The decision by the Gelderland province, located on the Netherlands’s border with Germany, was prompted by a widely circulated video that showed a wolf walking past a young family in Hoge Veluwe National Park.
“We’re dealing with wolves that have become too tame. So we have to deter [them] from people,” a provincial spokesperson told public broadcaster Omroep Gelderland.
Officials chose paintballs as the method of choice because the colored splotches allow wardens to see which wolves are getting too close to park visitors, The Guardian reported. According to a government report released in June, the Netherlands is home to at least 20 adult wolves, including a pack and two pairs in Hoge Veluwe National Park, a pair on the border between the provinces of Drenthe and Friesland, and 11 lone animals across the country.
Park officials at Hoge Veluwe have denied allegations by the environmental organization Faunabescherming, which has accused rangers of intentionally food conditioning the wolves so that they can be killed.
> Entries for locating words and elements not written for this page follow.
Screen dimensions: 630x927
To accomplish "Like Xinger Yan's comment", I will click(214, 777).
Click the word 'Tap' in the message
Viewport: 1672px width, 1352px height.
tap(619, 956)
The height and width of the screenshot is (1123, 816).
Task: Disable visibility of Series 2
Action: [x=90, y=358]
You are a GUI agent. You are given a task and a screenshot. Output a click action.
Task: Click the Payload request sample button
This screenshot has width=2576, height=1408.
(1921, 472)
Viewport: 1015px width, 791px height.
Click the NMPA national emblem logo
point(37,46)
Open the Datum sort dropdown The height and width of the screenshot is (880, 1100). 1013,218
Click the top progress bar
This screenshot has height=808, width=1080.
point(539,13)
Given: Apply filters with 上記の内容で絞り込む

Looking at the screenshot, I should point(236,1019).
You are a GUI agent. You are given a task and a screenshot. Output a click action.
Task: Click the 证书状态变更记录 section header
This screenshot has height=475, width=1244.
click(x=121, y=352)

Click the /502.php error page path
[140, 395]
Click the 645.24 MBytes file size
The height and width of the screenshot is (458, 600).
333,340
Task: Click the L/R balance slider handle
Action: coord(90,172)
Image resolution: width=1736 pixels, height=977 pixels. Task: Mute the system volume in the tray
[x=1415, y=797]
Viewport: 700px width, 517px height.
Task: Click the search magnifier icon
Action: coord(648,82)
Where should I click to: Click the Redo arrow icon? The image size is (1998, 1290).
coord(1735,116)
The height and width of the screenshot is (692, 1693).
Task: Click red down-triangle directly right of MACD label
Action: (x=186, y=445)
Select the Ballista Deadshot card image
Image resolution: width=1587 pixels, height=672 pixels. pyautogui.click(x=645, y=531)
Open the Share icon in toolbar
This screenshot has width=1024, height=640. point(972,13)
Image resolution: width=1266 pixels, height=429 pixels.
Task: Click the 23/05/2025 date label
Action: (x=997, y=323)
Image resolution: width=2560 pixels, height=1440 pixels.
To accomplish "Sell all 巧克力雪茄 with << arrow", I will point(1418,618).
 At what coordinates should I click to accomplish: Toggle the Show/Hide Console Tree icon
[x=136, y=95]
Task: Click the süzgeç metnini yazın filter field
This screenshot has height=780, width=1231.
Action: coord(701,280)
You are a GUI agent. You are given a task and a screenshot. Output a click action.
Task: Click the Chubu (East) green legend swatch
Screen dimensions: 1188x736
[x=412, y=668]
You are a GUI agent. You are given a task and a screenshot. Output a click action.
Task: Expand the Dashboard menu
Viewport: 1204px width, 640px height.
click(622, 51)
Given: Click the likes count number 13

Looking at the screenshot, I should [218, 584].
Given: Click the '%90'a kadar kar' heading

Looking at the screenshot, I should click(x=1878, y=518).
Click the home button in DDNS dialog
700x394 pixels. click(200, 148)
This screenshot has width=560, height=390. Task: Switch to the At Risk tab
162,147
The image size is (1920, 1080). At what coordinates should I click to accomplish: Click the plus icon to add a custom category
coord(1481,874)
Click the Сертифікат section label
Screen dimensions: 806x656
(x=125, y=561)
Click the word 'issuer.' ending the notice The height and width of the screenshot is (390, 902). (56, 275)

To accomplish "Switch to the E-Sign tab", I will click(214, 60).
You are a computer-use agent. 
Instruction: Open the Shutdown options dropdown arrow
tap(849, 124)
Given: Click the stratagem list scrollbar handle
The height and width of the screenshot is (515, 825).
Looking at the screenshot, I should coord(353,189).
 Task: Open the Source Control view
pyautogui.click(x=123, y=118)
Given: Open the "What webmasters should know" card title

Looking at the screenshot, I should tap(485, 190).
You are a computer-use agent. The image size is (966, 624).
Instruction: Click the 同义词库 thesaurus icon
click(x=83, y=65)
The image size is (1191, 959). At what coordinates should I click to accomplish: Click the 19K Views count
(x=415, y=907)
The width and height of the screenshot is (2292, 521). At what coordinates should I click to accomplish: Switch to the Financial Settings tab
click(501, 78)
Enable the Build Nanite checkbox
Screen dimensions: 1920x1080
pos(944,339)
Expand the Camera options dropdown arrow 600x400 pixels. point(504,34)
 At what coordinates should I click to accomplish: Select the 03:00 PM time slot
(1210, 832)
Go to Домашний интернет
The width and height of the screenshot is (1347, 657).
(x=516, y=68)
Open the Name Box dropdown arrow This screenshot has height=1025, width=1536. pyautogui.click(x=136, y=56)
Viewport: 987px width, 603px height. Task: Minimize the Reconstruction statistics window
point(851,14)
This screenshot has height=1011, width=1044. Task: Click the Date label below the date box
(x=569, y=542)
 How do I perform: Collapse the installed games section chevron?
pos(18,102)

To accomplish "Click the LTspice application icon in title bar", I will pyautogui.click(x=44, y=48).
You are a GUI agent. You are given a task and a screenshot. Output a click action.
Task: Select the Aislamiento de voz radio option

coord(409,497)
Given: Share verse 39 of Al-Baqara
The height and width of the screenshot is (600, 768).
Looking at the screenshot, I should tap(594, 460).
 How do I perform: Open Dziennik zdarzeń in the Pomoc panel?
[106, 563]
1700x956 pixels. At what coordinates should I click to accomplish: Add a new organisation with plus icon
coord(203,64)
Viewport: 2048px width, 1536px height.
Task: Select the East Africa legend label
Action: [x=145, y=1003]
“If the Hoge Veluwe houses a wolf population that behaves significantly differently from all other wolves in the Netherlands and neighboring countries, then there is a very suspicious situation,” the group’s president, Niko Koffeman, told Omroep Gelderland.
According to the BBC, the local government’s decision does not permit anyone to go into Hoge Veluwe National Park and start firing at wolves. Officials have not yet set a date for when the measure will go into effect.